- Hell Location within California
- Coordinates: 33°41′27″N 115°16′22″W﻿ / ﻿33.69083°N 115.27278°W
- Country: United States
- State: California
- County: Riverside
- Elevation: 758 ft (231 m)
- Time zone: UTC-8 (PST)
- • Summer (DST): UTC-7 (PDT)

= Hell, California =

Hell is a location in Riverside County, California, United States, approximately 29 mi west of Blythe on Interstate 10.

==Geography==

As befits its name to many people, Hell has a climate stereotypical of a hot desert (Köppen classification BWh).
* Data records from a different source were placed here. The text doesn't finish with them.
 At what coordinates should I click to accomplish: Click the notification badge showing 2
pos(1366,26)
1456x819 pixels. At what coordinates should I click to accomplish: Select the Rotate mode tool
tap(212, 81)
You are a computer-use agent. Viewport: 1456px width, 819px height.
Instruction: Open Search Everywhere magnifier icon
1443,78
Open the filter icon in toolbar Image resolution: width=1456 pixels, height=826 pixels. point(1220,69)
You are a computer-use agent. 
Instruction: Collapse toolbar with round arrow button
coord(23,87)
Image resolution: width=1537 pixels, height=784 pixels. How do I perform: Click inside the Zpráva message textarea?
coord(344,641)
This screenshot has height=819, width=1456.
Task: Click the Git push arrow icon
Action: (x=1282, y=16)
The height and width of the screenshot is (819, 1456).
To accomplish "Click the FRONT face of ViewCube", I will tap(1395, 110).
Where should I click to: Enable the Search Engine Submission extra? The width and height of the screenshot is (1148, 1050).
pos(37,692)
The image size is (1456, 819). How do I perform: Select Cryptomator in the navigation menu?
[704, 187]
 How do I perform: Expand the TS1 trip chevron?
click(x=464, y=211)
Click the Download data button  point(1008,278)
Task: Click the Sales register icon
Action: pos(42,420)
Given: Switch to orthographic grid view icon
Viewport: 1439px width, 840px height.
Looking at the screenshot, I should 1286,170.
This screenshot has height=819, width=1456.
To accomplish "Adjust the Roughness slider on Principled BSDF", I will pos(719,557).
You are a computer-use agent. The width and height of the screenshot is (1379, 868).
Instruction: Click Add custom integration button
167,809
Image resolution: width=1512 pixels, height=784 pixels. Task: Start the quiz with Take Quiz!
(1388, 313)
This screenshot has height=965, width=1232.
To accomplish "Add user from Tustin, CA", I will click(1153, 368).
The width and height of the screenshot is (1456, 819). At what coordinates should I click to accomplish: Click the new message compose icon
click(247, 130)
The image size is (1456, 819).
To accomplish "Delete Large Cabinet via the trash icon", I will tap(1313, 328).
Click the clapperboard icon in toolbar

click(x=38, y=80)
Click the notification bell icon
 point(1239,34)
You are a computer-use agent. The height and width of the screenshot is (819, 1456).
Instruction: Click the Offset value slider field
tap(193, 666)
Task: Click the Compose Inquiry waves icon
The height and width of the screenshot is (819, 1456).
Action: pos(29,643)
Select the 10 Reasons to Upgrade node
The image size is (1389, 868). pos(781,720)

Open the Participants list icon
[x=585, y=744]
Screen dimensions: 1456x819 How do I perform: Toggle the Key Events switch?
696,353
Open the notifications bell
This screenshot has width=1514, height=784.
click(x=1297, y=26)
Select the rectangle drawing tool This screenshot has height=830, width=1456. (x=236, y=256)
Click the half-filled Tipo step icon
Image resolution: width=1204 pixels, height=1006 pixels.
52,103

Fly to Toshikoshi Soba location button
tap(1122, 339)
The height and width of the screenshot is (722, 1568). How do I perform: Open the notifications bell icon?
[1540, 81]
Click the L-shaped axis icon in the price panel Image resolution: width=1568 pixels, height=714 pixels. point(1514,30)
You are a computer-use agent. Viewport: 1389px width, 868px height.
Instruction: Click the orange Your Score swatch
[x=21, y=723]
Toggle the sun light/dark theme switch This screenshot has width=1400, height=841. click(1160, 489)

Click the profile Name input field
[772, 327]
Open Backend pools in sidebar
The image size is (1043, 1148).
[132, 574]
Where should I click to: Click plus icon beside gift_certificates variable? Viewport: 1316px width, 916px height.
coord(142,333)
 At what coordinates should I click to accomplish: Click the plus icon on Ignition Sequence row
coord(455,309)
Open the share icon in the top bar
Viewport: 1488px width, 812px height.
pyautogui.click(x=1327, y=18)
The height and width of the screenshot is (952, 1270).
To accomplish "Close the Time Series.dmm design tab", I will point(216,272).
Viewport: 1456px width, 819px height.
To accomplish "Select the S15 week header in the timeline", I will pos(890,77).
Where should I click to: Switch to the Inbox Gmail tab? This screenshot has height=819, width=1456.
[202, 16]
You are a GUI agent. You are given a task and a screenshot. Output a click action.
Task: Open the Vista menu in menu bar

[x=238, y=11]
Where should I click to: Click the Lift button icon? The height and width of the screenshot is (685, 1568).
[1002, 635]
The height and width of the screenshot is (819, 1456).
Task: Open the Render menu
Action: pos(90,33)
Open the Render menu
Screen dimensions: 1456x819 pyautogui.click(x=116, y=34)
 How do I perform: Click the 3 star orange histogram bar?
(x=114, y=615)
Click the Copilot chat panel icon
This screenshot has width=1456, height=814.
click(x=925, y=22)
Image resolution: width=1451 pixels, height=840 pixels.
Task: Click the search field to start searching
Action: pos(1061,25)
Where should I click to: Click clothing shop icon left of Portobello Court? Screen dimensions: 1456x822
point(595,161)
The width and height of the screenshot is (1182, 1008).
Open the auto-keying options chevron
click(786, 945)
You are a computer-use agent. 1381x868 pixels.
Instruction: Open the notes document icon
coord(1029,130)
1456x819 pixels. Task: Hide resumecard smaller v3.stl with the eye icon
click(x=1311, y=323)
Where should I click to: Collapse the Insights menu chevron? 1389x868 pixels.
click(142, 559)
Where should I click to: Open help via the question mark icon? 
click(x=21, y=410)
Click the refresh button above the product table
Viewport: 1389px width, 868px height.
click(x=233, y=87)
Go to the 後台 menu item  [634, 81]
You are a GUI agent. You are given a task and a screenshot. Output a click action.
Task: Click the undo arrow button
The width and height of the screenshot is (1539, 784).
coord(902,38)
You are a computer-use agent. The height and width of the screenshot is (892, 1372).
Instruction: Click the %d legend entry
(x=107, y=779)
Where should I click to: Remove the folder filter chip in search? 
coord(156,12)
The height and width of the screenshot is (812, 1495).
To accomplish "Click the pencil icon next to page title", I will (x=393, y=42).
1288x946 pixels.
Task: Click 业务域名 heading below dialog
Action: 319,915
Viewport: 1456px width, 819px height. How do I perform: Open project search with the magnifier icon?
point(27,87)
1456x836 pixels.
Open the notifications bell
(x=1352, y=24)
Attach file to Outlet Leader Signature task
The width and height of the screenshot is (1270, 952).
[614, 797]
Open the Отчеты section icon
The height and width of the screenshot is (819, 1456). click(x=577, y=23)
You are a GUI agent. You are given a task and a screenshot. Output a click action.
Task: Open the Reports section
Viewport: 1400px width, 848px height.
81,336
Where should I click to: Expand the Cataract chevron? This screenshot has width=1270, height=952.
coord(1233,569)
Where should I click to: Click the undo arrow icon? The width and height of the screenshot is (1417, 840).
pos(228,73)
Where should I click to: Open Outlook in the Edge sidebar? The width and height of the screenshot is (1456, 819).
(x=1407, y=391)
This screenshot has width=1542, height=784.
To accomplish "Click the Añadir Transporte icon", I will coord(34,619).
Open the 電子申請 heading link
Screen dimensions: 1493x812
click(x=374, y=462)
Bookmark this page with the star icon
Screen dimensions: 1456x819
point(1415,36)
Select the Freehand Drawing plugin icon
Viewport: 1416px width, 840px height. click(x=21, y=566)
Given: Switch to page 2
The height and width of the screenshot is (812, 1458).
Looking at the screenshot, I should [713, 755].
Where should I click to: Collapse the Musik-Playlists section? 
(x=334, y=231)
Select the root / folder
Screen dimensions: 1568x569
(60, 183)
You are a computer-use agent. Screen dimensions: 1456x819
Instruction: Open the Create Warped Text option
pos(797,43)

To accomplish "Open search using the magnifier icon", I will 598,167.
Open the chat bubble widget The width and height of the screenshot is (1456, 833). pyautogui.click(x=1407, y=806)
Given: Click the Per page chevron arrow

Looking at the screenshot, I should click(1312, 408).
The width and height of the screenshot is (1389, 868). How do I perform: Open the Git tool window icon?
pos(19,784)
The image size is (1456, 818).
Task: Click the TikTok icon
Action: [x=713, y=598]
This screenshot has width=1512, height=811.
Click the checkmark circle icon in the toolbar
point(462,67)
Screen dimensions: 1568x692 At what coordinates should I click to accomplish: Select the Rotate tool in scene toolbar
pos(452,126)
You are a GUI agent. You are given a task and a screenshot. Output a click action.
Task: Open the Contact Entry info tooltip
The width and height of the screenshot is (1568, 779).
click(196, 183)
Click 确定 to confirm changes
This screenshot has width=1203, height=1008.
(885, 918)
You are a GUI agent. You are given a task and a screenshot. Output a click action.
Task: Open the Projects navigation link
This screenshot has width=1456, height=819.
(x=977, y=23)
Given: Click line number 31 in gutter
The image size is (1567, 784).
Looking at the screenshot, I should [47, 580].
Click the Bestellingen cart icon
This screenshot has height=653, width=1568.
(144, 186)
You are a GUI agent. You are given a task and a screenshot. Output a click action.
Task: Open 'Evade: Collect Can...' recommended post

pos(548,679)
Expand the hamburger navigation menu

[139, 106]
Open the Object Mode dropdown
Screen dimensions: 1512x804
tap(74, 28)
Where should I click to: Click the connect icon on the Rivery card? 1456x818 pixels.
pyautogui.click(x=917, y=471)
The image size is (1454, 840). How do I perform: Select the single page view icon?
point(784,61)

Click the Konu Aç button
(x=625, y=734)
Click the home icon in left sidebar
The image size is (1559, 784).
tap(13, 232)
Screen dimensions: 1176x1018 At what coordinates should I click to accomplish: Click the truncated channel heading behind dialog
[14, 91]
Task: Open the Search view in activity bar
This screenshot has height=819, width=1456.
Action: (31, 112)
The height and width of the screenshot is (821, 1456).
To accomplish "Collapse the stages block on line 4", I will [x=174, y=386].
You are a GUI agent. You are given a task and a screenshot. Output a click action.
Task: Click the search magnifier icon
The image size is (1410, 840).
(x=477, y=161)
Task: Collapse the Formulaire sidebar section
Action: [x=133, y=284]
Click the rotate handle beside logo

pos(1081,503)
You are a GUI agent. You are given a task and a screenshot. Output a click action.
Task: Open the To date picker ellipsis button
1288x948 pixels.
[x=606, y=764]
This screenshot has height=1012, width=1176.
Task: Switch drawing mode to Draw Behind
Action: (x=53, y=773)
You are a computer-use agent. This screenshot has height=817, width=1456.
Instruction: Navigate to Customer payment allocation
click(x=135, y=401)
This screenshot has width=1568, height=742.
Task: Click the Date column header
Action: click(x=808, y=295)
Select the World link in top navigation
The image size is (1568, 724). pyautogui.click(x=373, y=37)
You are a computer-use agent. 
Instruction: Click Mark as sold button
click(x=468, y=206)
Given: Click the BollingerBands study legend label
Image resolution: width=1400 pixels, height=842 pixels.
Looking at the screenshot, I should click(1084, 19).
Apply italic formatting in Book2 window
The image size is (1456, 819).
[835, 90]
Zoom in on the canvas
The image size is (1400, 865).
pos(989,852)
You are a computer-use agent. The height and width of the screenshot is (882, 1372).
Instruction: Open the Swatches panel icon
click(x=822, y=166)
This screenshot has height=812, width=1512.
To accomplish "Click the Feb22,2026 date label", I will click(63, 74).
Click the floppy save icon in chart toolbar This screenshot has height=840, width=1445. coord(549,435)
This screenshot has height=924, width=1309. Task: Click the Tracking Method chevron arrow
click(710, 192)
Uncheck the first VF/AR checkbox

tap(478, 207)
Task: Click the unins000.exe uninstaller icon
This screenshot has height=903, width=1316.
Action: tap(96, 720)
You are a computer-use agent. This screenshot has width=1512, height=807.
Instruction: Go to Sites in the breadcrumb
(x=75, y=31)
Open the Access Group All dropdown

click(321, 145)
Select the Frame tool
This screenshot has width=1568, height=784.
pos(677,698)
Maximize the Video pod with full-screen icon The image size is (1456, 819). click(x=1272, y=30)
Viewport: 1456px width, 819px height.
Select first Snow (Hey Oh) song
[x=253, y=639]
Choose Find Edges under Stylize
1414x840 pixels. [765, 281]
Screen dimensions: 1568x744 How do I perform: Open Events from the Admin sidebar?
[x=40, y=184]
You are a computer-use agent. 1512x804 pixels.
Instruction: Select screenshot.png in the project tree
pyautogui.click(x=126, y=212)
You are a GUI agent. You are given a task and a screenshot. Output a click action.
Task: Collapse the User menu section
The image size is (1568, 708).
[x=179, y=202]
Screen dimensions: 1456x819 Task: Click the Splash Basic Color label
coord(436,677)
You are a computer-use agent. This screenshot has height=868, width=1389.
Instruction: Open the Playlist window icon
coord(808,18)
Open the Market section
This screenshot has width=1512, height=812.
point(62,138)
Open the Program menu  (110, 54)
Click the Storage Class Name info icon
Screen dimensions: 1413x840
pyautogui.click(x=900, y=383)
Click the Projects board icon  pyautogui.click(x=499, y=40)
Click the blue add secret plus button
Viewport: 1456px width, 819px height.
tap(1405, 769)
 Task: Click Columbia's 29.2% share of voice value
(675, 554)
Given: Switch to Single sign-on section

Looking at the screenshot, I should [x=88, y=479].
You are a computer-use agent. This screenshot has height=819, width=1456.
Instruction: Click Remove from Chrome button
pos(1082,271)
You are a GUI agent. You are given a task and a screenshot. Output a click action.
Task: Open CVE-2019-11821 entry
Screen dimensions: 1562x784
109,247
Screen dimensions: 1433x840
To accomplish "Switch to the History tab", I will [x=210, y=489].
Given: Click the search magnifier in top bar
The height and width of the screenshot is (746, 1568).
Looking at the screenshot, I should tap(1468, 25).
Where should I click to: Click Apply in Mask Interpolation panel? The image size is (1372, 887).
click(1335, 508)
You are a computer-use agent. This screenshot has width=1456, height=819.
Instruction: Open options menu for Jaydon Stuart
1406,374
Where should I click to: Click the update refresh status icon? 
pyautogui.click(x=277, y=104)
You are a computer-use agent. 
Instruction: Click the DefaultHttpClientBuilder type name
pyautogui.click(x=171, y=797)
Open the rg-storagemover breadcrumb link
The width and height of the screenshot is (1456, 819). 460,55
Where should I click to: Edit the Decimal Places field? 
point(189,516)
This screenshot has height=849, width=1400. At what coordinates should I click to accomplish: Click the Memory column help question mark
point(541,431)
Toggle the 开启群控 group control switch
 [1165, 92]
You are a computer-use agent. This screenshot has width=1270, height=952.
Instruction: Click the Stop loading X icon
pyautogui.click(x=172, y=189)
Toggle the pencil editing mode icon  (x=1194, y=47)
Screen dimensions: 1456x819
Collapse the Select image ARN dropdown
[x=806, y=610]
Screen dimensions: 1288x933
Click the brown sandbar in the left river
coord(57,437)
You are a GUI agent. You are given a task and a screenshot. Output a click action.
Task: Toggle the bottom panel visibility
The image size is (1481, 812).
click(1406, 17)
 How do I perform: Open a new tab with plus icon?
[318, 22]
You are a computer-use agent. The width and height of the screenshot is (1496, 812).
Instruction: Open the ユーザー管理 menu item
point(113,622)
In the absence of a weather station at the site of the defunct town, nearby Desert Center collects weather information.

Climate data for Desert Center, California
| Month | Jan | Feb | Mar | Apr | May | Jun | Jul | Aug | Sep | Oct | Nov | Dec | Year |
| Record high °F (°C) | 85 (29) | 91 (33) | 102 (39) | 105 (41) | 111 (44) | 120 (49) | 118 (48) | 117 (47) | 117 (47) | 109 (43) | 93 (34) | 85 (29) | 120 (49) |
| Mean daily maximum °F (°C) | 65 (18) | 69 (21) | 75 (24) | 82 (28) | 90 (32) | 100 (38) | 104 (40) | 103 (39) | 97 (36) | 86 (30) | 73 (23) | 65 (18) | 84.1 (28.9) |
| Mean daily minimum °F (°C) | 45 (7) | 49 (9) | 54 (12) | 60 (16) | 68 (20) | 77 (25) | 83 (28) | 81 (27) | 75 (24) | 64 (18) | 53 (12) | 45 (7) | 62.8 (17.1) |
| Record low °F (°C) | 24 (−4) | 29 (−2) | 31 (−1) | 42 (6) | 45 (7) | 57 (14) | 64 (18) | 53 (12) | 56 (13) | 37 (3) | 35 (2) | 25 (−4) | 25 (−4) |
| Average precipitation inches (mm) | 0.58 (15) | 0.53 (13) | 0.50 (13) | 0.08 (2.0) | 0.08 (2.0) | 0.06 (1.5) | 0.44 (11) | 0.82 (21) | 0.47 (12) | 0.24 (6.1) | 0.18 (4.6) | 0.43 (11) | 0.37 (9.4) |
^{[citation needed]}

==History==
Hell was founded by Charles Carr in 1954. In 1958 Carr, his wife, and their ten-year-old son Terry were the only inhabitants. Charles Carr served as the lone member of Hell's Chamber of Commerce.

Hell was abandoned in the late 1950s or early 1960s when it was isolated by the construction of U.S. Route 60 and U.S. 70. What was left in the area was demolished and burned by the California State Division of Highways in late 1964 to make way for what would eventually become Interstate 10. Before its demise, Hell had a service station, a beer tavern, and a good supply of drinking water.

==Popular culture==
Occasionally Hell was referenced in the press, typically in relation to the weather:
- Columnist Art Ryon mentioned in his September 7, 1955, column in The Los Angeles Times that on September 1 it was 110 degrees in Los Angeles, yet only 105 degrees in Hell.
- On October 17, 1958, The Los Angeles Times published an article, LA's Hotter Than Hell--Only 97 There, when Los Angeles reached 104 degrees the same day.
- According to a UPI news report, it snowed in Hell at least once, causing many to remark, "it was a cold day in Hell".
- On 2015, an Interstate 10 bridge 9 miles from Hell collapsed, leading The Los Angeles Times to report that "It's not the pit of Hell, but it's close".

There were several roadside signs referencing Hell, including one near Indio, California, which read, "100 miles of desert ahead--right through Hell".

In her book, Riverside County, California, Placenames: Their Origins and Their Stories, Jane Davies Gunther said that Hell "was consigned to oblivion when the California State Highway Department bought it, rather than make an interchange for it, thus making it impossible for anyone to go to Hell in Riverside County".

A song entitled "Hell, Ca., Pop. 4" was featured on the 1990 album Blackout in the Red Room by Love/Hate.